Some other risk factors that are associated with obstructive sleep apnea are having a high body mass index or BMI, obesity, being a smoker, suffering from Asthma, having a family history of sleep apnea, chronic nasal congestion, diabetes,having a wide neck circumference and having narrow airways. Smoking may cause you to have hypoxemia or a low concentration of oxygen in the blood which can exacerbate OSA symptoms.

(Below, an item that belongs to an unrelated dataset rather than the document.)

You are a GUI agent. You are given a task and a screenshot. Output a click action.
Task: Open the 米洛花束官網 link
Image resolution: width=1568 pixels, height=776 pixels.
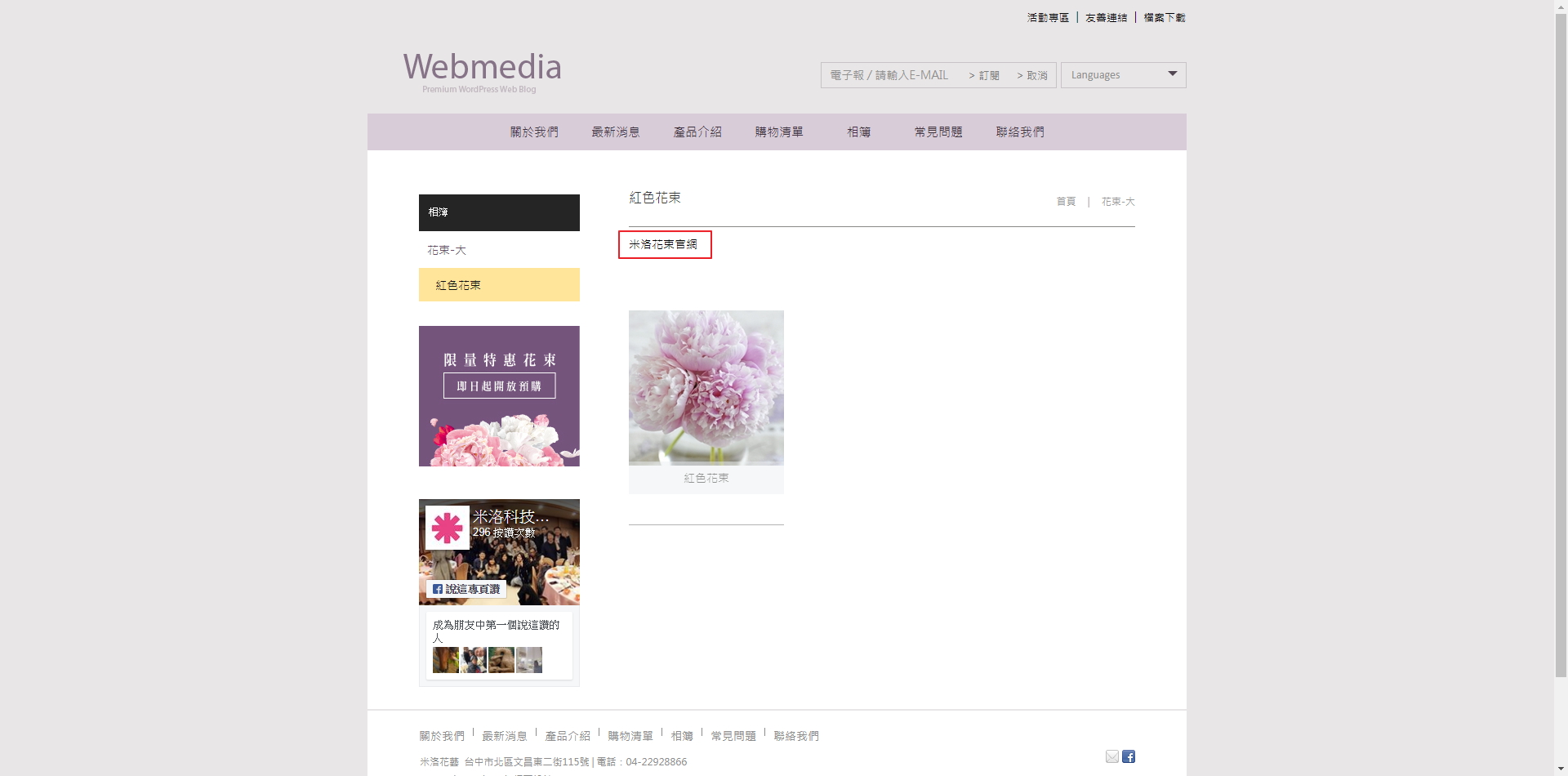coord(663,244)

Another risk factor is excessive daytime sleepiness. Daytime sleepiness is measured by the Epworth sleepiness scale. Scoring 13-15 is considered moderate excessive daytime sleepiness. Scoring 16-24 is considered severe daytime sleepiness and that could be dangerous.
5. Life Expectancy
Sleep apnea has been proven in studies to reduce life expectancy by several years. Since OSA restricts the amount of oxygen your lungs take in (oxygen desaturation), your health can be severely impacted. A lack of oxygen saturation also raises your risks of having a heart attack, and OSA is directly responsible for roughly 80% of all nocturnal strokes. If untreated, obstructive sleep apnea can reduce your life expectancy by 12-15 years.
6. Severe Sleep Apnea
The Apnea-Hypopnea index is used to measure the severity of your sleep apnea. If you have an AHI of 5-15, that is considered mild OSA. If you have an AHI of 15-30, that is considered moderate and if you have an AHI of more than 30 that is considered severe OSA. Your risk factors of developing comorbidities increases significantly if you have severe sleep apnea. Undiagnosed severe sleep apnea has an increased risk factor for developing diabetes, liver problems and even cancer. If you notice that your AHI is more than 30 you should let your healthcare provider know urgently.
Obstructive sleep apnea syndrome is one of the most common sleep disorders in the world. If you are experiencing some of these symptoms and they are messing with your quality of life, We suggest to bring it up to your healthcare professional. With CPAP therapy, weight loss, and a healthy diet you should be able to improve your sleep apnea symptoms.